*** Opening of Data ***
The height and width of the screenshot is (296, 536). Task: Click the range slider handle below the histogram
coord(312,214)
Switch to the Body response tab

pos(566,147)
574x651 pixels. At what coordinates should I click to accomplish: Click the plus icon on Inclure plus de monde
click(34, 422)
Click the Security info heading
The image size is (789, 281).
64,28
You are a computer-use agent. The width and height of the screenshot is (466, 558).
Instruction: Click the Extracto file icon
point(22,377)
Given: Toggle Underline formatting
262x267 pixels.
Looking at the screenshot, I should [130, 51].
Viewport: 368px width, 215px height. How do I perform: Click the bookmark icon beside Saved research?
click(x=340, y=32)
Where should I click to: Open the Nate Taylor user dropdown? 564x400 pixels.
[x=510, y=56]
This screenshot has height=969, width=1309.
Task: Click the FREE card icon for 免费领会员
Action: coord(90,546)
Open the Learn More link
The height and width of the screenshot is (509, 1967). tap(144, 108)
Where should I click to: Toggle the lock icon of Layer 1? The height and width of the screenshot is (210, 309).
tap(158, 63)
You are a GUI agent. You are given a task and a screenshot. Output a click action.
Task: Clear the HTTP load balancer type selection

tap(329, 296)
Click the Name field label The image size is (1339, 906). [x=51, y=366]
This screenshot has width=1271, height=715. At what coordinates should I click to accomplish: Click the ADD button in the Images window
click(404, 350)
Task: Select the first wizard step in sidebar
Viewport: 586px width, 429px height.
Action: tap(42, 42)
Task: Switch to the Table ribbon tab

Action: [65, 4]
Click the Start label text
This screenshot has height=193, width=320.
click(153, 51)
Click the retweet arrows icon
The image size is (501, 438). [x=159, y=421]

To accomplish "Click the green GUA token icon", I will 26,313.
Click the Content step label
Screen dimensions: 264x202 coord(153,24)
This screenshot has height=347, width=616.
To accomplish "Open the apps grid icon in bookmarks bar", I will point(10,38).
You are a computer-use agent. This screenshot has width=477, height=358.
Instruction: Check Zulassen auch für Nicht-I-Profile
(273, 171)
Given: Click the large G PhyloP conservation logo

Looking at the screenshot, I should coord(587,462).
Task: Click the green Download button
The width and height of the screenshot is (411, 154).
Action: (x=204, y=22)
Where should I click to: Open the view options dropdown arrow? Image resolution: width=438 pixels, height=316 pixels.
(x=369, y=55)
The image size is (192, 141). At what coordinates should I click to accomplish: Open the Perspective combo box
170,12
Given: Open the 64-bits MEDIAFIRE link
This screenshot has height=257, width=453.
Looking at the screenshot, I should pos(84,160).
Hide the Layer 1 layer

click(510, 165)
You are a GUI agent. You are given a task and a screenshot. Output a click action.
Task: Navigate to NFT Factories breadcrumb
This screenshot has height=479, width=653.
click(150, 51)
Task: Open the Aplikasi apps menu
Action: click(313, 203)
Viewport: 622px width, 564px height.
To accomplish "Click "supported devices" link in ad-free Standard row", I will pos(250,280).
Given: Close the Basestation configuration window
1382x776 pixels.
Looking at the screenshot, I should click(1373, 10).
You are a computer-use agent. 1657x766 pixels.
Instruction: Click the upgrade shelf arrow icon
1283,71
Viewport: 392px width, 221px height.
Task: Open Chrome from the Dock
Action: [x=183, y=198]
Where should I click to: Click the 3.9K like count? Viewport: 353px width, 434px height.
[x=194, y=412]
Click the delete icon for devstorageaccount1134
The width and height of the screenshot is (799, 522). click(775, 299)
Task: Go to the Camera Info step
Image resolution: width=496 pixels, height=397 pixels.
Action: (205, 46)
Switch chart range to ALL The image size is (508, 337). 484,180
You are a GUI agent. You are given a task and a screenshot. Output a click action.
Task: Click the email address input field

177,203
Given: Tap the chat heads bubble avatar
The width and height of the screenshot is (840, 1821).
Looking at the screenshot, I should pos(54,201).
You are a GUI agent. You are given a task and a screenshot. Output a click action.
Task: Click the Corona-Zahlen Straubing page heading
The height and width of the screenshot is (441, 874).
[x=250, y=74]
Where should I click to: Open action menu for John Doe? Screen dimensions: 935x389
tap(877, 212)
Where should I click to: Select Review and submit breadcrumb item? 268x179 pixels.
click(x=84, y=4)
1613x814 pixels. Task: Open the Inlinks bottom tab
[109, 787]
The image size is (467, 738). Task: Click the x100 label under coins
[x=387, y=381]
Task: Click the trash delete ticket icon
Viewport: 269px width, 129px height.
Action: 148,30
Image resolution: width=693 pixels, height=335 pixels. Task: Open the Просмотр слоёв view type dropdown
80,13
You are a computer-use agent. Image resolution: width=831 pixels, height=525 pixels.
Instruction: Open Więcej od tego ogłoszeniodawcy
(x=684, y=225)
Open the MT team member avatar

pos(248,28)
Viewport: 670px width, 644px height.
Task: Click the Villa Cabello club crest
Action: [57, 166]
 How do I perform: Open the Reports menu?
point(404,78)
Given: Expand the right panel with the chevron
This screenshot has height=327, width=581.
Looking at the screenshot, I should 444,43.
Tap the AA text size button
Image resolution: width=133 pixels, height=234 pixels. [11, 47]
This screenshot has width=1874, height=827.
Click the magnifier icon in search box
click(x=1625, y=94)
*** Close of Data ***
_Requirement:_
Everything from the line with "This screenshot has height=347, width=616." through the line with "Task: Go to the Camera Info step" should be written out exactly as it appears above, end lines included, and nothing outside that range.

_Task solution:_
This screenshot has height=347, width=616.
To accomplish "Open the apps grid icon in bookmarks bar", I will point(10,38).
You are a computer-use agent. This screenshot has width=477, height=358.
Instruction: Check Zulassen auch für Nicht-I-Profile
(273, 171)
Given: Click the large G PhyloP conservation logo

Looking at the screenshot, I should coord(587,462).
Task: Click the green Download button
The width and height of the screenshot is (411, 154).
Action: (x=204, y=22)
Where should I click to: Open the view options dropdown arrow? Image resolution: width=438 pixels, height=316 pixels.
(x=369, y=55)
The image size is (192, 141). At what coordinates should I click to accomplish: Open the Perspective combo box
170,12
Given: Open the 64-bits MEDIAFIRE link
This screenshot has height=257, width=453.
Looking at the screenshot, I should pos(84,160).
Hide the Layer 1 layer

click(510, 165)
You are a GUI agent. You are given a task and a screenshot. Output a click action.
Task: Navigate to NFT Factories breadcrumb
This screenshot has height=479, width=653.
click(150, 51)
Task: Open the Aplikasi apps menu
Action: click(313, 203)
Viewport: 622px width, 564px height.
To accomplish "Click "supported devices" link in ad-free Standard row", I will pos(250,280).
Given: Close the Basestation configuration window
1382x776 pixels.
Looking at the screenshot, I should click(1373, 10).
You are a computer-use agent. 1657x766 pixels.
Instruction: Click the upgrade shelf arrow icon
1283,71
Viewport: 392px width, 221px height.
Task: Open Chrome from the Dock
Action: [x=183, y=198]
Where should I click to: Click the 3.9K like count? Viewport: 353px width, 434px height.
[x=194, y=412]
Click the delete icon for devstorageaccount1134
The width and height of the screenshot is (799, 522). click(775, 299)
Task: Go to the Camera Info step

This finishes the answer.